Возвращаясь из него по Саксонской площади, мимо обелиска, воздвигнутого в память польским генералам и офицерам, сохранившим верность своему Царю в восстание тридцатого года, памятника, нарочно служившего в настоящее время общественным местом некоторых естественных отправлений публики, — Хвалынцев еще раз наглядно мог убедиться в страшной силе той непримиримой, глубокой ненависти, которая чрез тридцать лет не прощает даже мертвым, искупившим собственною мученическою смертью то, что они считали за истину и святой долг и что в глазах польских революционеров было изменой делу отчизны. Но перебирая в уме своем впечатления нынешнего дня, вспоминая все эти памятники многовековой и если не народной, то во всяком случае городовой и шляхетной жизни; восстанавляя пред собой все эти древние здания замка, бернардинов, Зигмундовой колонны, фары, Старого места, все многолетние дома, покрытые еще доселе средневековой плесенью и историческими воспоминаниями целых столетий бурно и славно прожитой жизни, Хвалынцев, как честный человек, не мог не прийти к одному достопримечательному сознанию, которое он в тот же день, под свежим, неизгладившимся впечатлением, занес в свою записную книжку.
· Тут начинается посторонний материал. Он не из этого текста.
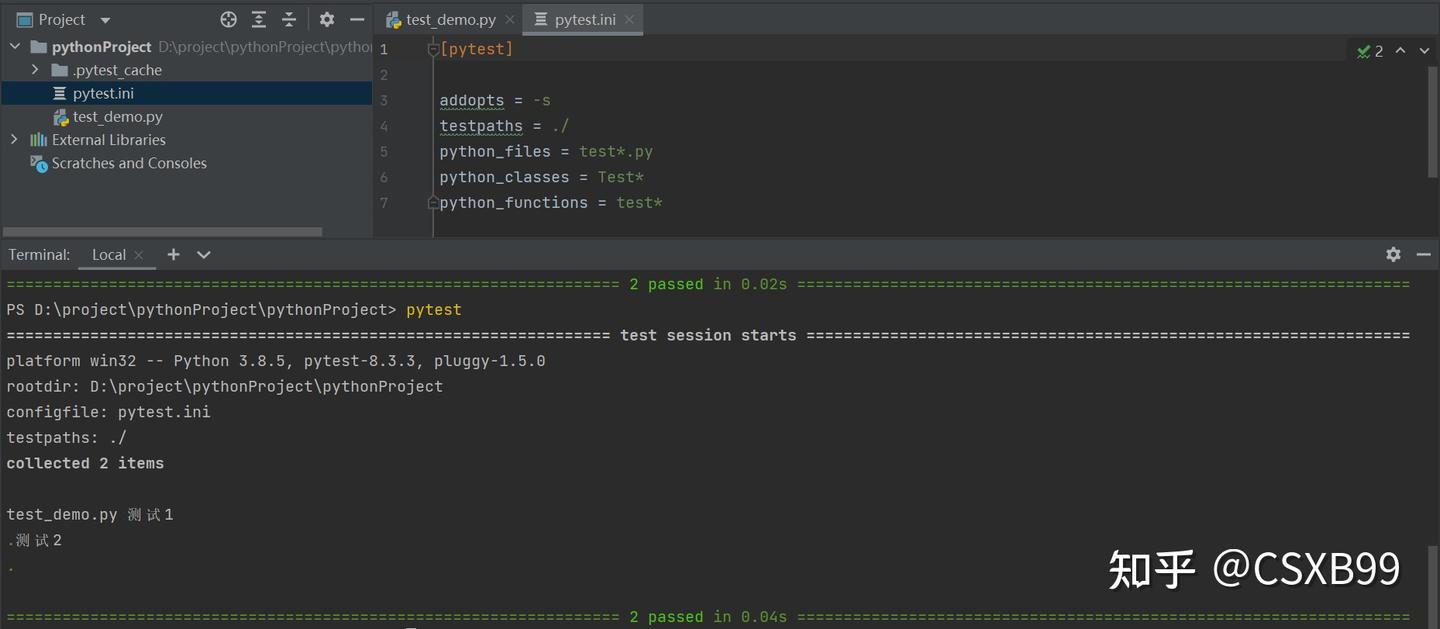Close the pytest.ini editor tab
Screen dimensions: 1440x629
pos(629,18)
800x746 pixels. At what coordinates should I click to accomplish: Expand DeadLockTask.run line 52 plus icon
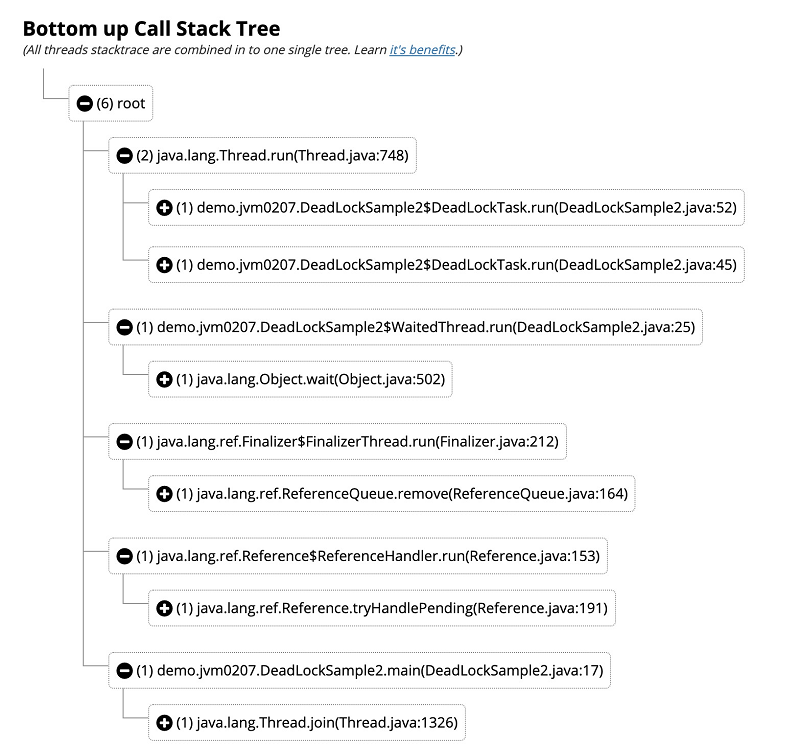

"Да! здесь есть за что встать и за что побороться!" с глубоким убеждением писал он там. "Все эти монастыри, костелы и колонны, исторические площади, места и улицы, исторические дома и здания, — со всем этим соединено здесь столько славных, светлых и столько горьких воспоминаний, что они не скоро изгладятся из памяти народного сердца!.. Это такой же славянский центр, как наша Москва, как чешская Прага; здесь, веками прошла целая жизнь своеобразная, богатая и характерная. Здесь лег в основание быта совсем особый, нимало не похожий на наш, культ жизни, понятий, верований, стремлений, политики, государства, что нет ничего мудреного, если и до сих пор невозможно забыть этого культа! Все эти места для поляка то же самое, что для нас московский Кремль с его святынями. От этого всего нелегко… даже нельзя, невозможно отказаться, потому что все эти памятники стародавней жизни просто мозолят глаза собою: они кричат, они вопиют о прошлом и требуют его возвращения! Надо одно из двух: либо сполна отдать их полякам, либо уничтожить их в три часа грозными пушками Александровской цитадели! Иначе же, пока существуют на глазах у всех эти исторические памятники прошлой независимости и славы — здесь никогда не будет ни полного мира, ни полного покоя, ни полного счастья! Или же все это надо перевоспитать, сделать нашим русским, во имя светлого настоящего заставить забыть историческое прошлое, а это делается если не веками, то долгими и долгими годами неуклонной, твердой и честной русской политики!.. Но с нашими вечными колебаниями придем ли мы к этому? А если и придем, то скоро ли?.. Для нас, как кажется, остается теперь одно открытое поле — это хлопская Польша. Сумеем ли мы мирно взять ее и слить с собою — вот в чем вопрос! И все-таки, в конце концов, надо сознаться, что здесь родовитому ляху есть за что встать и побороться до последней возможности, до последнего издыхания исторических воспоминаний! Но… все-таки для меня, а вместе со мною, кажись, и для каждого русского — вся эта историческая, славная, шляхетская жизнь, все эти мозолящие глаза памятники — увы! — остаются чуждыми и не говорят моему сердцу того, что говорит ему московский Кремль и Киевские святыни… Итак за что же здесь я встану и буду бороться против своих, против русских?.. Вот он, роковой вопрос!.. И неужели же, в конце концов; для меня во всем этом деле остается одна лишь блестяще-обаятельная польская женщина, одна Цезарина?"